Learner Corpus
Research MethodologySLA
A learner corpus is a systematic, electronic collection of texts produced by second or foreign language learners. Unlike native-speaker corpora, learner corpora document Interlanguage, the developing language systems of L2 users, enabling large-scale analysis of error patterns, developmental features, and the effects of L1 background, proficiency level, and task type on learner production.
Major Learner Corpora
| Corpus | Full name | Size | Features |
|---|---|---|---|
| ICLE | International Corpus of Learner English | ~5.7 million words | Argumentative essays from advanced university learners; 25+ L1 backgrounds; directed by Sylviane Granger (UCLouvain, 1990-) |
| EFCAMDAT | EF-Cambridge Open Language Database | ~83 million words | Written submissions from EF online learners; 180+ nationalities; all proficiency levels |
| CLC | Cambridge Learner Corpus | ~55 million words | Exam scripts from Cambridge English exams; error-tagged |
| LINDSEI | Louvain International Database of Spoken English Interlanguage | ~1 million words | Spoken interviews from advanced learners; 11 L1 backgrounds |
| ICNALE | International Corpus Network of Asian Learners of English | ~2.3 million words | Written and spoken data from 10 Asian countries |
What Learner Corpora Enable
- Error Analysis at scale: identifying systematic error patterns across thousands of learners, moving beyond individual case studies
- L1 influence: comparing how learners from different L1 backgrounds produce the same target features (Language Transfer, Crosslinguistic Influence)
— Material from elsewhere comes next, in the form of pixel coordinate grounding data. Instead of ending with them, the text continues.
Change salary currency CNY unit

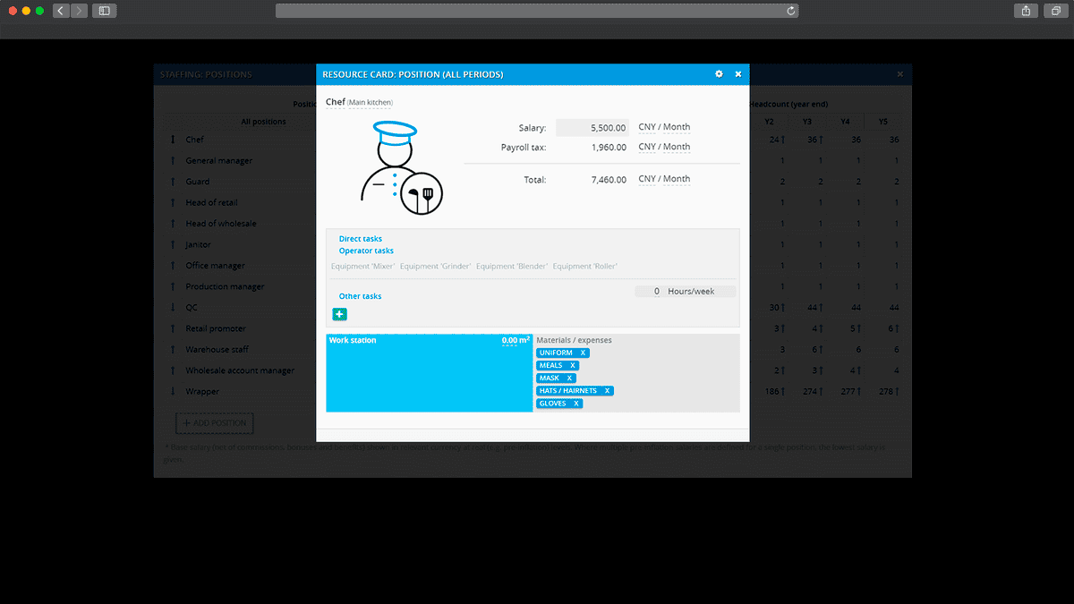click(x=646, y=127)
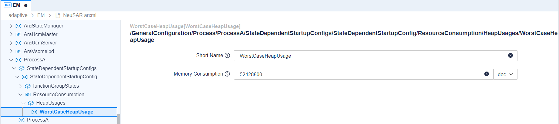
Task: Expand the AraStateManager tree node
Action: point(11,26)
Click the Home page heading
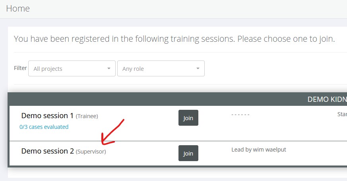 (x=18, y=8)
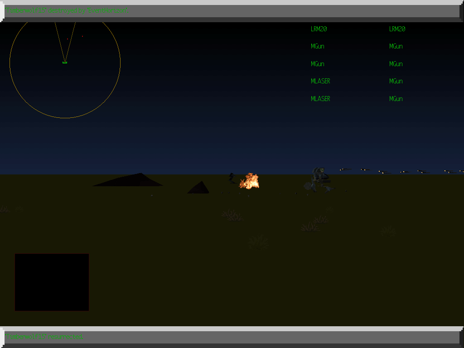
Task: Toggle the rear-view monitor panel
Action: pos(52,282)
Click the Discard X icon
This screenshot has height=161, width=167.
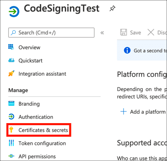coord(151,33)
- Developmental profiling: tracking which features appear at which proficiency levels
- Overuse/underuse analysis: comparing learner and native-speaker corpora to identify what learners produce too much or too little of
- Data-driven learning: using learner corpus findings to inform teaching materials (see Concordance Lines)
Methodology
Learner corpus research follows the principles of Corpus Linguistics but adds learner-specific metadata:
- L1 background: essential for cross-linguistic comparison
- Proficiency level: self-reported, test-based, or institutionally assigned
- Task type: essay, letter, narrative, spoken interview
- Learning context: EFL/ESL, instructed/naturalistic, immersion
- Error annotation: some corpora (CLC) include error tagging; others leave this to researchers
Concerns
- Proficiency assignment: how reliably are learners classified into levels?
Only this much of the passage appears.